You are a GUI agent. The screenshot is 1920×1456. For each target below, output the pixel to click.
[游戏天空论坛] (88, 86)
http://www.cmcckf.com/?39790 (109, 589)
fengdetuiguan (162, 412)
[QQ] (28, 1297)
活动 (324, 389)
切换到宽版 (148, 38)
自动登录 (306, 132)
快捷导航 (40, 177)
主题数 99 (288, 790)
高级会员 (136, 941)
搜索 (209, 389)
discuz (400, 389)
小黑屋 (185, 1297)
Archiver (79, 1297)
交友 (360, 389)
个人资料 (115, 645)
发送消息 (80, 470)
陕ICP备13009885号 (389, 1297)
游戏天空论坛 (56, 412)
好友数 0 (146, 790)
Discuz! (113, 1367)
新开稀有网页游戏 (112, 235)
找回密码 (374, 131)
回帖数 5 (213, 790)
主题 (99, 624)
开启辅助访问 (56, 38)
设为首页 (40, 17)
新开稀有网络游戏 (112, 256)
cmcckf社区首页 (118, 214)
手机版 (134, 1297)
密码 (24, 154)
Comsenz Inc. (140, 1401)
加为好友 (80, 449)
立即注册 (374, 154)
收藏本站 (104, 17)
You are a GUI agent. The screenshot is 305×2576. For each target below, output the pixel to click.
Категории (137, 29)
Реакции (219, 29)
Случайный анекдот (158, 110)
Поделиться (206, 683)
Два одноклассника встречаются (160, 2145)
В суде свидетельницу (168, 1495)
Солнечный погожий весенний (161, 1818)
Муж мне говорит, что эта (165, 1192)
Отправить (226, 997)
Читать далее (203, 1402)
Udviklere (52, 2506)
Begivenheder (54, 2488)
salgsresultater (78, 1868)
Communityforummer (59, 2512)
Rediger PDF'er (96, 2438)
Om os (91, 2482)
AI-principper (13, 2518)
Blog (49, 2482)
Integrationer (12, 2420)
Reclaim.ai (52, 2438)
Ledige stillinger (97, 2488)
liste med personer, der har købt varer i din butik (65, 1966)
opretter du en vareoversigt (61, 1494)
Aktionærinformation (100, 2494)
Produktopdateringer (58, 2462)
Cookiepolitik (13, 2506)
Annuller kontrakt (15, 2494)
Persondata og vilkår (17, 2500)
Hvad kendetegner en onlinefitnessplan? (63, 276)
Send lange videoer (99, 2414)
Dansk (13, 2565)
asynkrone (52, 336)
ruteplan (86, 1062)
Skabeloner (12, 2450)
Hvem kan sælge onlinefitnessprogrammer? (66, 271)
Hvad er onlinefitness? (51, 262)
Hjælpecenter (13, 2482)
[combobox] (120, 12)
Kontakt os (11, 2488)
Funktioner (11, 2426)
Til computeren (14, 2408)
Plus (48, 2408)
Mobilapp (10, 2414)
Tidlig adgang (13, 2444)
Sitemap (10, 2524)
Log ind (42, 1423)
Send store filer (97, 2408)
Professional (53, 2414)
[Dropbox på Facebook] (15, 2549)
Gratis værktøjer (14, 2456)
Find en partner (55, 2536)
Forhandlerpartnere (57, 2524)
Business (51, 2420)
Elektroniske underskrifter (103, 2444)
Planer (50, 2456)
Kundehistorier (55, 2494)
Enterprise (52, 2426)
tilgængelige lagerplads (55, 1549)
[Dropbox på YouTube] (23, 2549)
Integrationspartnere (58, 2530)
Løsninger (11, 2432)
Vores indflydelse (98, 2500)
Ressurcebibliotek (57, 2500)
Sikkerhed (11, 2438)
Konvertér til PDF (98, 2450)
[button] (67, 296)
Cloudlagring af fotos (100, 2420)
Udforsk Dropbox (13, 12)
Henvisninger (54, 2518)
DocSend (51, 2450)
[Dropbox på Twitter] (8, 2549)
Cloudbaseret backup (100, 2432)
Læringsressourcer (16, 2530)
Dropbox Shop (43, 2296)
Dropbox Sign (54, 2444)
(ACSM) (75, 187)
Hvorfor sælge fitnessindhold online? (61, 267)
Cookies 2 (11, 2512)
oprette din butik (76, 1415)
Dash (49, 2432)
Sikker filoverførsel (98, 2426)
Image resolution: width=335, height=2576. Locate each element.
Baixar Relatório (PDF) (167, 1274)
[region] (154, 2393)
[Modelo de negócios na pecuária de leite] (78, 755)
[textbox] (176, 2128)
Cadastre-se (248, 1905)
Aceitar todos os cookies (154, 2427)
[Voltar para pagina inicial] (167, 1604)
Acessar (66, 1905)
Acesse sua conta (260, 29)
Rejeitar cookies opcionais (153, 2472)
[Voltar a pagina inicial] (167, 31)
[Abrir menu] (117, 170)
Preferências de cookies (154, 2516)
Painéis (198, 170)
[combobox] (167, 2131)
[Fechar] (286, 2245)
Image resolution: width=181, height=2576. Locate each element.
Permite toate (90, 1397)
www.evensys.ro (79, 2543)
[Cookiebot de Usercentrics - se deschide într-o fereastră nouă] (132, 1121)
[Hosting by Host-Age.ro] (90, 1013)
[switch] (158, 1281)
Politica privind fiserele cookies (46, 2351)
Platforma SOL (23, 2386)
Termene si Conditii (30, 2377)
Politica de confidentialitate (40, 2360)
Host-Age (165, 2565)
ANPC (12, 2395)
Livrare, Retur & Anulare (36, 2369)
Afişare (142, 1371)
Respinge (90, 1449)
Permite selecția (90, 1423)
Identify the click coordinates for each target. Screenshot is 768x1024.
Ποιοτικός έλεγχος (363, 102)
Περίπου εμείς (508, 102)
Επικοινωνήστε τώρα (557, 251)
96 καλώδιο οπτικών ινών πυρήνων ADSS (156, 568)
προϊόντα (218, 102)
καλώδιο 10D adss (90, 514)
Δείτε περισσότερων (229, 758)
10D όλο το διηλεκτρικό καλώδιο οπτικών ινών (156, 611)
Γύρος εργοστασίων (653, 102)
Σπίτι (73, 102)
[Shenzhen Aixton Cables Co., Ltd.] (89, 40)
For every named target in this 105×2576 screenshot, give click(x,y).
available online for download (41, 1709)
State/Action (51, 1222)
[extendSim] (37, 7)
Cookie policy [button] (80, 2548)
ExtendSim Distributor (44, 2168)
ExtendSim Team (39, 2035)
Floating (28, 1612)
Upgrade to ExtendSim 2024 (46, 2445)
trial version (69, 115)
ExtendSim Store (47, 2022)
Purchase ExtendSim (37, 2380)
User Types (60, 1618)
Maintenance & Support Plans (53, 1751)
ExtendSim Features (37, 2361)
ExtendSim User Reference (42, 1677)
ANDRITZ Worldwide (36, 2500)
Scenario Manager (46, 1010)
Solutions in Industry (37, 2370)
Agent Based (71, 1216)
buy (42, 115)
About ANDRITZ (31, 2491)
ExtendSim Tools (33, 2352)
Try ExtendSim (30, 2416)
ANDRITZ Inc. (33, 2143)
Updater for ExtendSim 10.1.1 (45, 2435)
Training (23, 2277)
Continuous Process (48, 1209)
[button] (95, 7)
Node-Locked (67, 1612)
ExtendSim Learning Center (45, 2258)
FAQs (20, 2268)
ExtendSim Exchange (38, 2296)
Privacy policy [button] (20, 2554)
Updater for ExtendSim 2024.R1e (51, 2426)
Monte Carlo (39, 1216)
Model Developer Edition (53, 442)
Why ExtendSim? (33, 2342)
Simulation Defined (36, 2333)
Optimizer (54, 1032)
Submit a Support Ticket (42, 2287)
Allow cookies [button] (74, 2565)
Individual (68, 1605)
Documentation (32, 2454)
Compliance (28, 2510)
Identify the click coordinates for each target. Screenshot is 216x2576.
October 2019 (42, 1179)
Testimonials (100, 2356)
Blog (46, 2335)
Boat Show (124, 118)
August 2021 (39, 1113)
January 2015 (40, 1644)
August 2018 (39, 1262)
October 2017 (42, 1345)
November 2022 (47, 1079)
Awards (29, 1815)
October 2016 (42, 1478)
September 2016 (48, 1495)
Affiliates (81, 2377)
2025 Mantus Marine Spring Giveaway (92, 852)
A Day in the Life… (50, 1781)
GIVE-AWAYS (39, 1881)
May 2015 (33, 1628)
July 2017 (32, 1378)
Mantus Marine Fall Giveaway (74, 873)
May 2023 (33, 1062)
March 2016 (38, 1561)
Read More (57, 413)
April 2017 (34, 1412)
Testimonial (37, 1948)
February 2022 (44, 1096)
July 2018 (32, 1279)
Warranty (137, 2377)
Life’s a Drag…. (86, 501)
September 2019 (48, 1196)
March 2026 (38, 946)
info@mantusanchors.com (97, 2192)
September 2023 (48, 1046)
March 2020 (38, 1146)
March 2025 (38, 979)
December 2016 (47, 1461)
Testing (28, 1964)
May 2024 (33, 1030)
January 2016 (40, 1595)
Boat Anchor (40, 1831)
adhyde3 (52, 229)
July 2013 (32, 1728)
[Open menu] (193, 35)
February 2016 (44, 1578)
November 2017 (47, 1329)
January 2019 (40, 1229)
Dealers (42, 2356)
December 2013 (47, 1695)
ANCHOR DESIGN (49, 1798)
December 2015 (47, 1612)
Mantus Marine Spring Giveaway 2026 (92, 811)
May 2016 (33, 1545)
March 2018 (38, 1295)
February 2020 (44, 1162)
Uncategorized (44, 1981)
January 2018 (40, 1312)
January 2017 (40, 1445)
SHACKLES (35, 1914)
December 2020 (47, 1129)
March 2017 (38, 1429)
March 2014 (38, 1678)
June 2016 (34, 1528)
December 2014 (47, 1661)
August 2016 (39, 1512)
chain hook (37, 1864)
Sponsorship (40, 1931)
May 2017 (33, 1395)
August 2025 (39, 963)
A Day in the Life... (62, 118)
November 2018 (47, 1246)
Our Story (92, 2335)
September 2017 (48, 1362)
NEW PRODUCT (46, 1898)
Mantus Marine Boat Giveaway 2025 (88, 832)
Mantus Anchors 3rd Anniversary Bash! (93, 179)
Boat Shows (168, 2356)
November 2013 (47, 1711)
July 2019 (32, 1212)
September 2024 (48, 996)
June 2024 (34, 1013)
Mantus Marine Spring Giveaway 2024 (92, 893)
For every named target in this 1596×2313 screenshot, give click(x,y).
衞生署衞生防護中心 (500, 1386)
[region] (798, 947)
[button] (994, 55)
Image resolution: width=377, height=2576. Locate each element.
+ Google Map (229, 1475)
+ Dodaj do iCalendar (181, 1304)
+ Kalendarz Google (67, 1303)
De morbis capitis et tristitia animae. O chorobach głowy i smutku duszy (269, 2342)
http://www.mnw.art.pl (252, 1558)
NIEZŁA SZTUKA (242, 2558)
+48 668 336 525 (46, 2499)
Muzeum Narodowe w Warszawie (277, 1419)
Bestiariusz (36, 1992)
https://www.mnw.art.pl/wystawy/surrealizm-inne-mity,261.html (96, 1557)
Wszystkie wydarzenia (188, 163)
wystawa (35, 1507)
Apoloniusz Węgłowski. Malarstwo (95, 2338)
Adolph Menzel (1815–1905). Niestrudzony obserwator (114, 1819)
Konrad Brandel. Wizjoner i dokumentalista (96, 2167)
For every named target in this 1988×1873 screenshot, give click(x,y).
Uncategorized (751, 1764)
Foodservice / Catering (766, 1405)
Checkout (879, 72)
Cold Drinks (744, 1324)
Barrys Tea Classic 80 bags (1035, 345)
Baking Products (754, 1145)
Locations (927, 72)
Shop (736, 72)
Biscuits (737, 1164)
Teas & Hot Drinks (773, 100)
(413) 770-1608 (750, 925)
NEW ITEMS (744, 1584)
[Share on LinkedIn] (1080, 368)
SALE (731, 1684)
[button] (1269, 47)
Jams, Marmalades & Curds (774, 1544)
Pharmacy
=-=-=
Set down, from the entries above, exactly the lines from the one with "[button] (95, 7)" up to and including the one with "August 2018 (39, 1262)", and no other lines.

[button] (95, 7)
Node-Locked (67, 1612)
ExtendSim Learning Center (45, 2258)
FAQs (20, 2268)
ExtendSim Exchange (38, 2296)
Privacy policy [button] (20, 2554)
Updater for ExtendSim 2024.R1e (51, 2426)
Monte Carlo (39, 1216)
Model Developer Edition (53, 442)
Why ExtendSim? (33, 2342)
Simulation Defined (36, 2333)
Optimizer (54, 1032)
Submit a Support Ticket (42, 2287)
Allow cookies [button] (74, 2565)
Individual (68, 1605)
Documentation (32, 2454)
Compliance (28, 2510)
Identify the click coordinates for each target. Screenshot is 216x2576.
October 2019 (42, 1179)
Testimonials (100, 2356)
Blog (46, 2335)
Boat Show (124, 118)
August 2021 (39, 1113)
January 2015 (40, 1644)
August 2018 (39, 1262)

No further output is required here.